Wer sich bisher, so wie ich, Maxwell immer als Mathematiker vorgestellt hat, wird auch überrascht sein, wie viel Wert er auf Experimente legte und wie viel experimentelle Arbeit er selbst geleistet hat. Und auch seine Arbeitsfelder waren vielfältiger als ich dachte. Klar, ich kannte natürlich die “Maxwell-Boltzmann-Verteilung”, die beschreibt, wie sich die Geschwindigkeiten von Teilchen in einem Gas verteilen. Aber mir war nicht klar, wie fundamental diese Leistung von Maxwell damals war. Die Verteilung die Maxwell damals für die Geschwindigkeiten der Gasmoleküle fand, war das erste statistische Gesetz in der Physik und eröffnete völlig neue Arbeitsfelder. Es war der Beginn der statistischen Mechanik, einem Verständnis der Thermodynamik, usw. Selbst wenn Maxwell sonst nichts anderes geleistet hätte, wäre das genug gewesen, um sich seiner als bedeutenden Physikers zu erinnern.

□ □ □

[Aufgabenstellung]: Was war die von Maxwell gefundene Verteilung der Geschwindigkeiten von Gasmolekülen laut dem Text über Maxwell in der Physik?

[Rohdaten]:
□ □ □

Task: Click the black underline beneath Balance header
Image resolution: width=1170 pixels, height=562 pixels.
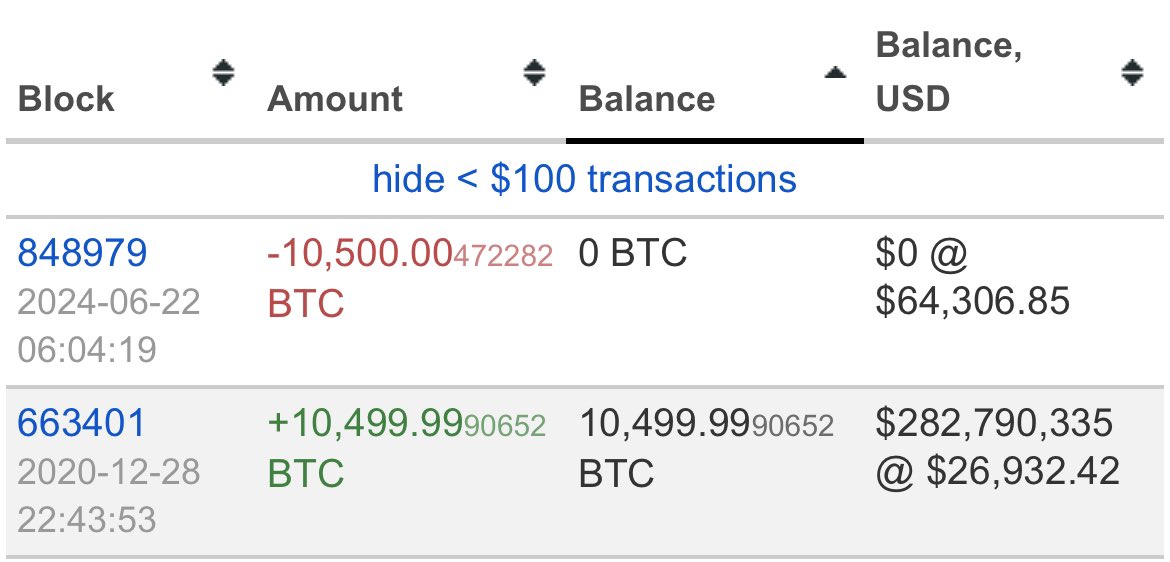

□ □ □

[Ergebnis]: Sie war das erste statistische Gesetz in der Physik.